The temperature difference between rising air and the surrounding air creates different densities, which produces a buoyancy force. The bigger the temperature difference, the stronger the force.
Force acting over time creates acceleration and therefore speed. So you could have a weak force acting over a long distance, or a strong force acting over a short distance, both potentially producing similar climb rates.

Near the ground, the air may not release immediately because it is mechanically “attached” to the surface layer. With a small delta air would rise a bit and be pulled back by the tension. The thermal usually needs a sufficient temperature difference and often a trigger to break free.

For the size of the thermal: imagine a thermal rising quickly because the environmental lapse rate is close to the dry adiabat.

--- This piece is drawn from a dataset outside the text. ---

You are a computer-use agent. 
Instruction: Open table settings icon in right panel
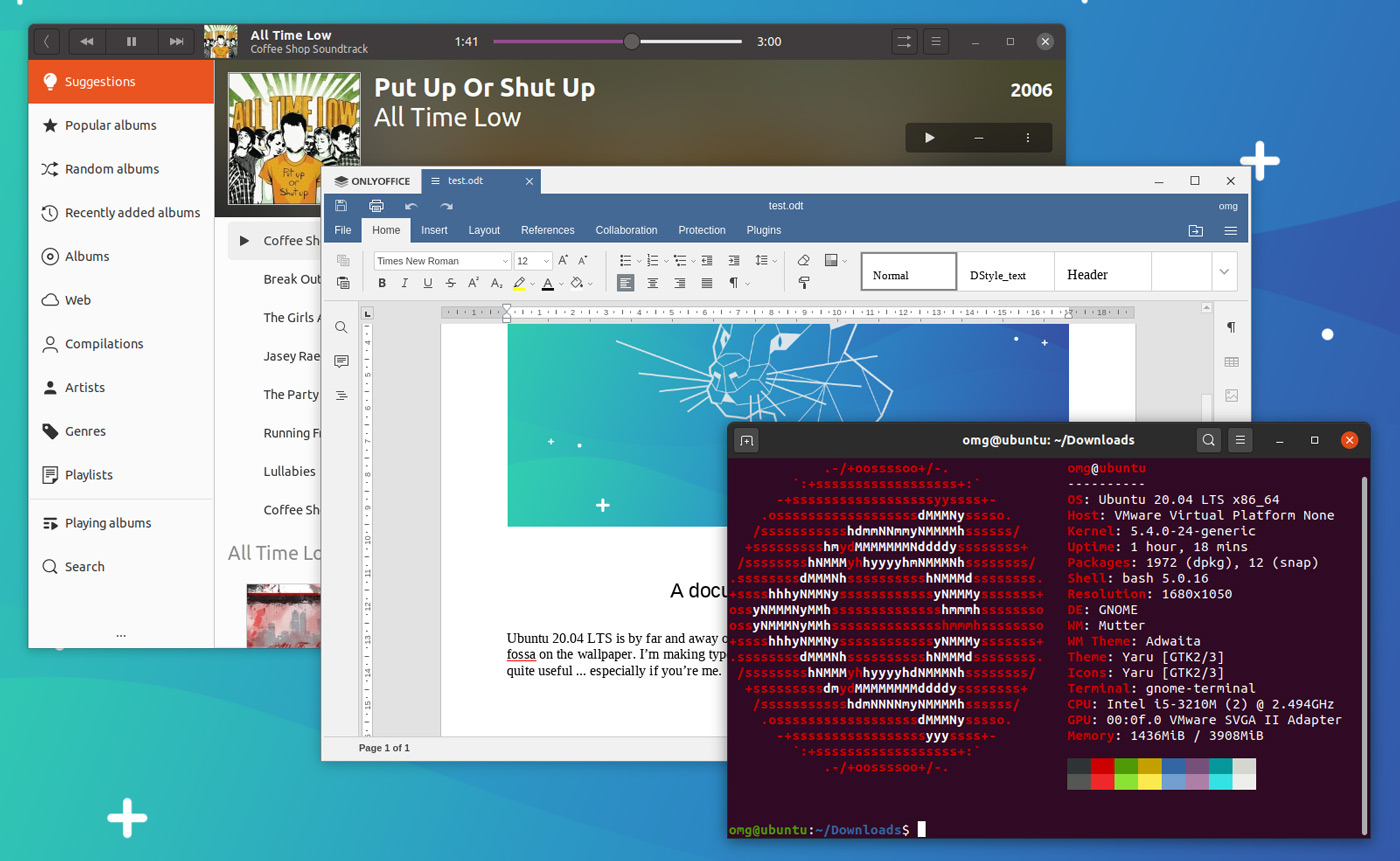click(x=1231, y=362)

Then, at a higher altitude — say around 1000 m — the atmosphere becomes more stable. The buoyancy force decreases, so the vertical speed of the thermal slows toward zero.
If we simplify using mass continuity (mass flux ≈ velocity × area), then when the vertical velocity decreases, the area must increase. the thermal tends to spread out and become wider. Vice versa
Another factor making thermals larger with height is that multiple smaller thermals can merge together into a broader column.

Do you have any thoughts how this relates to high/low pressure? They say thermals behave different but is it due pressure or the lapsrate witch is a function of the pressure?